__Aim of the exercise__. With pictures left out, copy exactly every line from the one containing "You are a GUI" through the end of the material.

>>>>

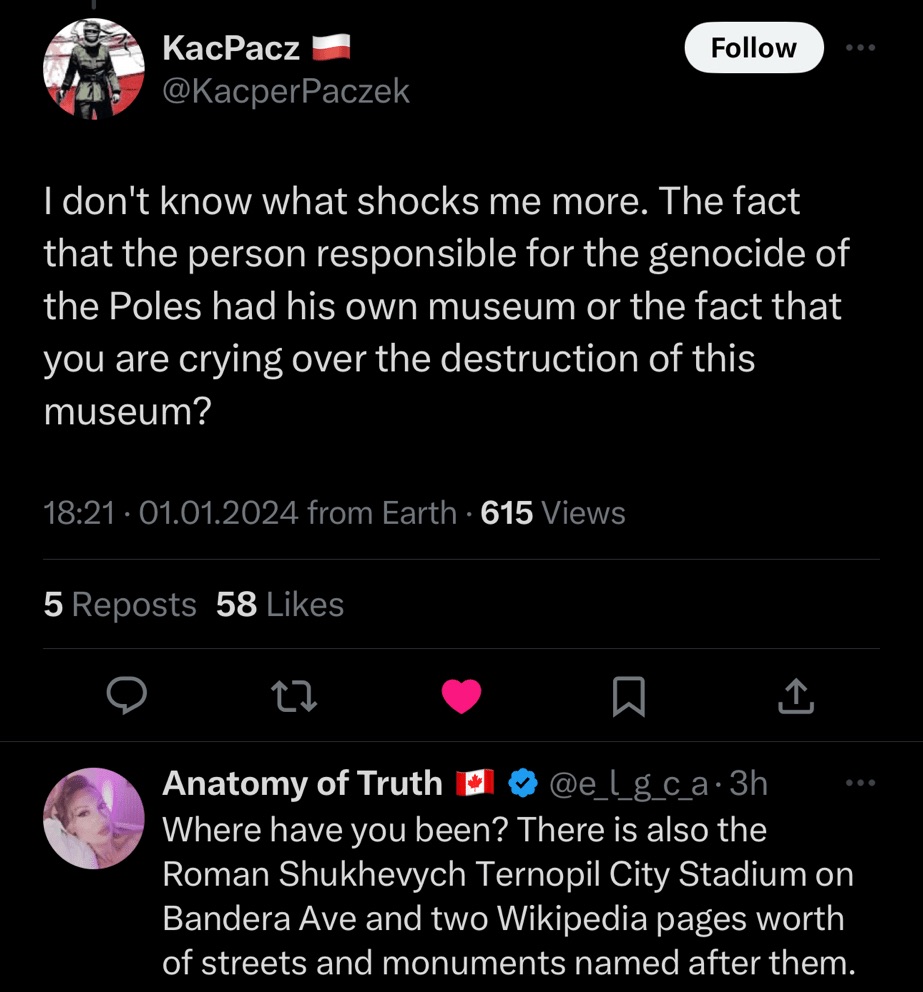The height and width of the screenshot is (992, 923).
Task: Click the repost arrows icon
Action: click(x=295, y=696)
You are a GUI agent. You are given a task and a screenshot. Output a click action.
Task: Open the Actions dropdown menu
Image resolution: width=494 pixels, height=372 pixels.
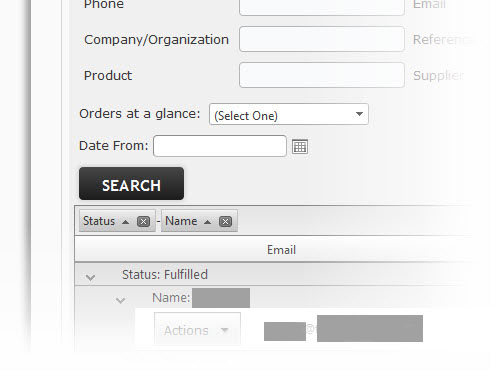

<<<<

__Written response__.
You are a GUI agent. You are given a task and a screenshot. Output a click action.
Task: Open the Actions dropdown menu
Image resolution: width=494 pixels, height=372 pixels.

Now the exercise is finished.